Weak Hands ist kein reiner Krypto-Begriff: Er stammt ursprünglich aus dem traditionellen Handel, wo er Marktteilnehmer beschreibt, denen die Überzeugung fehlt, eine Position unter Druck zu halten. Im Krypto-Jargon wird jeder so genannt, der zu früh aussteigt und einen vorübergehenden Kursrückgang aus Angst, statt wegen einer echten Änderung der ursprünglichen These, in einen endgültigen Verlust verwandelt.
Das Verhalten folgt meist einem erkennbaren Muster: Kaufen während einer Rally aus Begeisterung oder aus Angst, etwas zu verpassen, und anschließend panisches Verkaufen, sobald sich der Kurs dreht. Da diese Reaktion vorhersehbar ist, nutzen größere, kapitalstärkere Trader sie manchmal gezielt aus, indem sie negative Gerüchte streuen oder große Verkaufsaufträge platzieren, um eine Kaskade von Weak-Hands-Verkäufen auszulösen, ein Vorgehen, das Trader "das Ausschütteln der Weak Hands" nennen. Eine solche Welle erzwungener Verkäufe kann einer kleinen Capitulation ähneln und Kurse unter das drücken, was die Fundamentaldaten rechtfertigen, wodurch sich ruhigeren Käufern eine Gelegenheit bietet.

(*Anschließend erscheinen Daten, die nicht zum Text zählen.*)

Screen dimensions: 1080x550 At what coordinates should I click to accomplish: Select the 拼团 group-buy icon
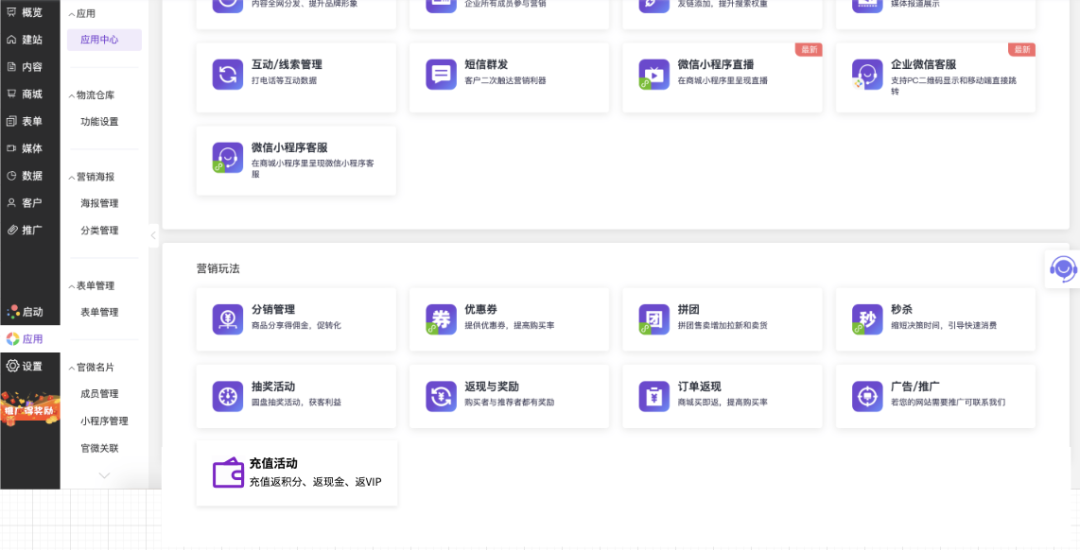click(654, 319)
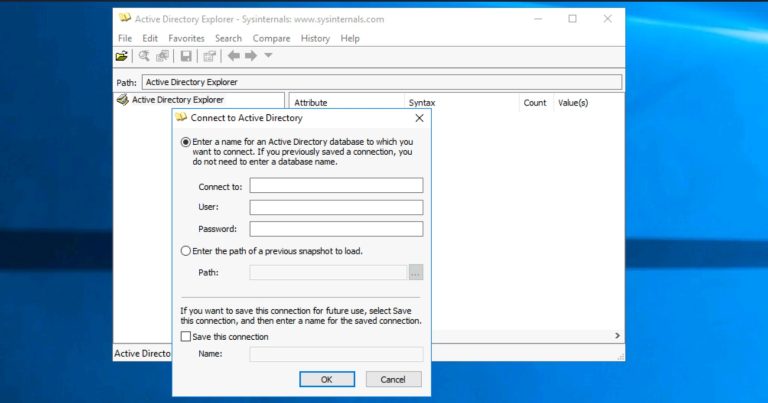The image size is (768, 403).
Task: Click the browse button beside snapshot Path
Action: point(416,272)
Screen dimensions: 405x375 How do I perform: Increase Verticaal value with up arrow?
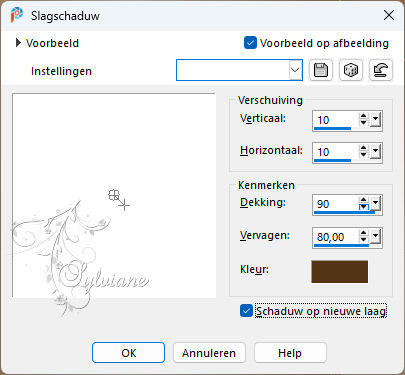363,116
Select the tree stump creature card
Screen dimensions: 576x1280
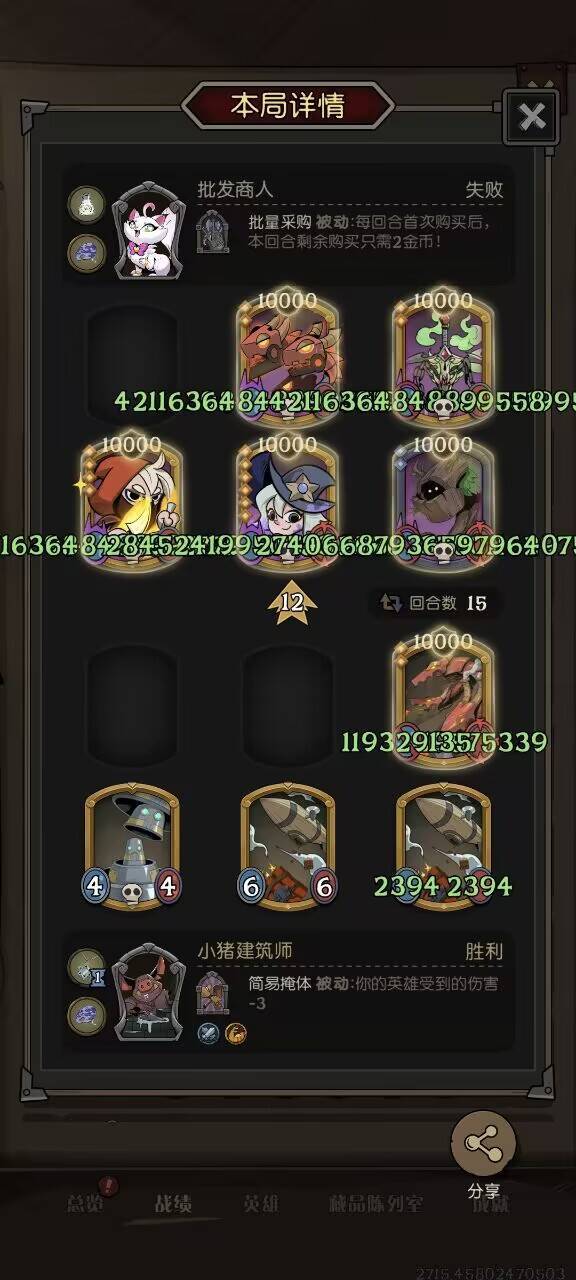[444, 504]
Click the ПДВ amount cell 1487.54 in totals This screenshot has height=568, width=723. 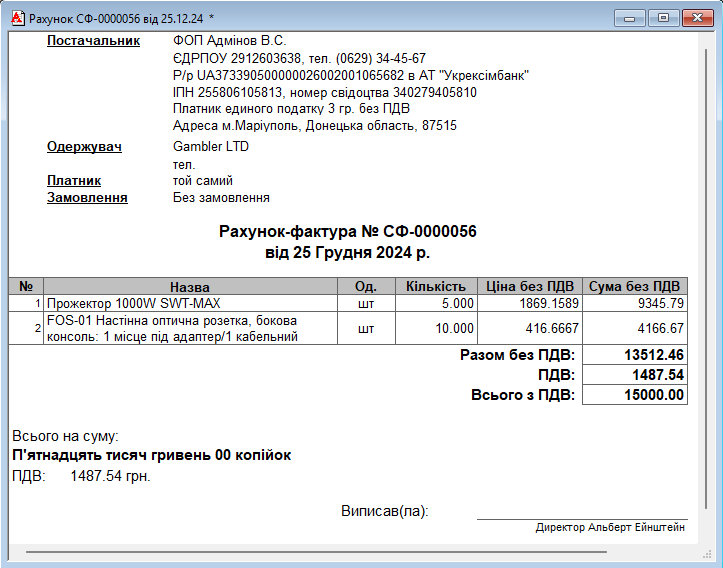[x=635, y=375]
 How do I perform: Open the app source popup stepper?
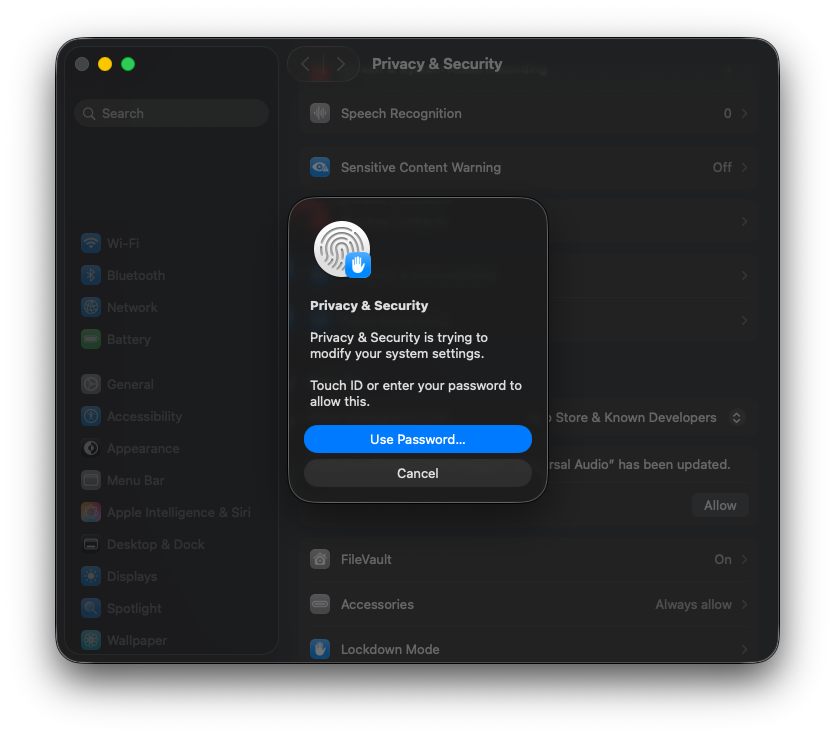[x=737, y=417]
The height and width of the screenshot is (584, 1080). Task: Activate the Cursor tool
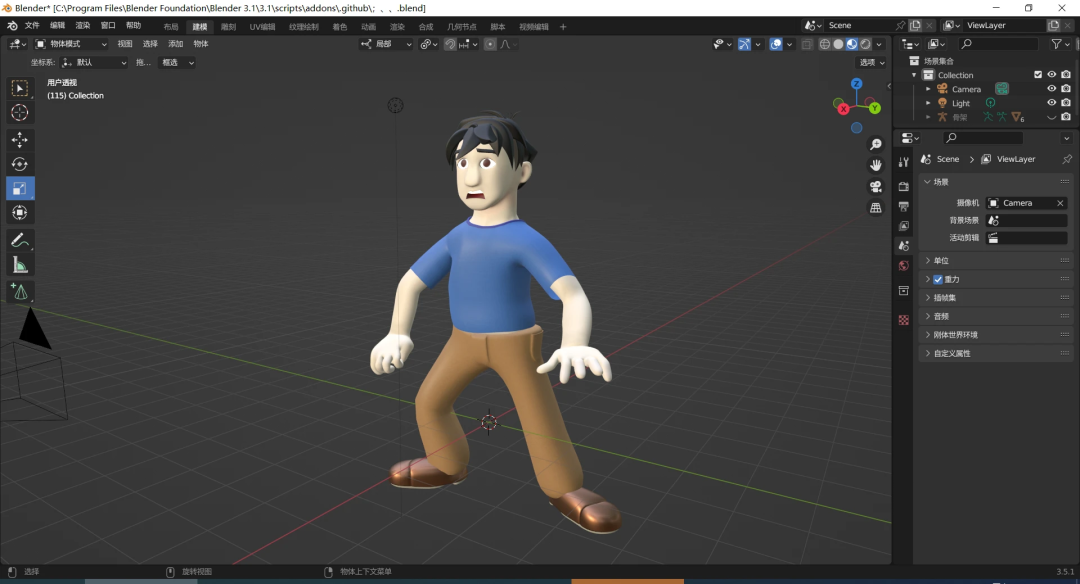(20, 113)
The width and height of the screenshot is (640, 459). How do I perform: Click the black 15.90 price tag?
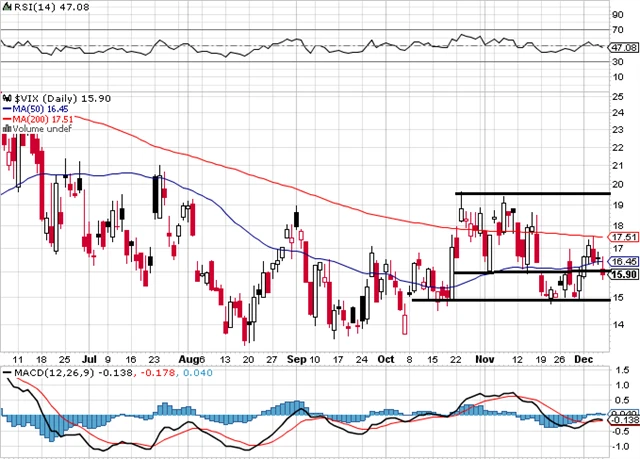coord(621,274)
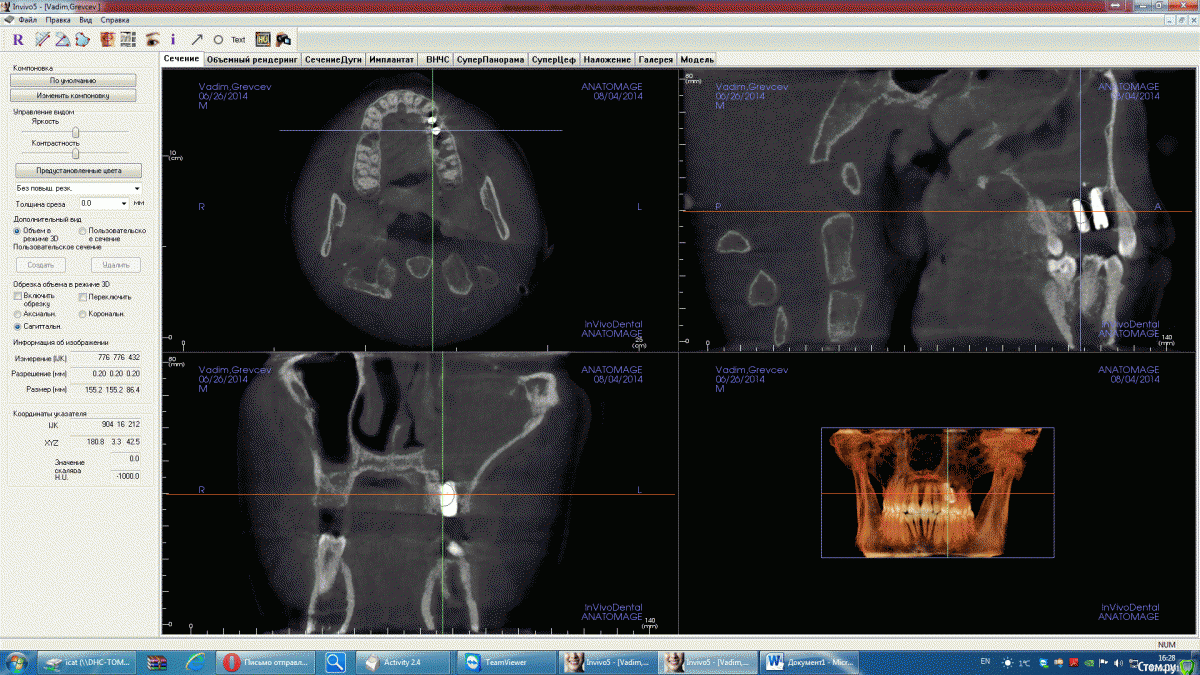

Der Begriff dient vor allem als milde Beleidigung in Handels-Communities und ist das direkte Gegenteil von Diamond Hands, also Haltern, die trotz Volatilität an ihrer Position festhalten. Ganz gerecht ist das Label jedoch nicht immer: Verkaufen kann eine rationale Risikoentscheidung sein, wenn sich die Fundamentaldaten eines Projekts tatsächlich verschlechtern oder wenn eine Position von Anfang an zu groß war, um sie bequem durch einen Abschwung zu halten. Zu große Positionen und wenig Recherche sind häufige Ursachen, denn Überzeugung lässt sich ohne einen klaren Grund fürs Halten, jenseits der Hoffnung auf steigende Kurse, kaum aufrechterhalten.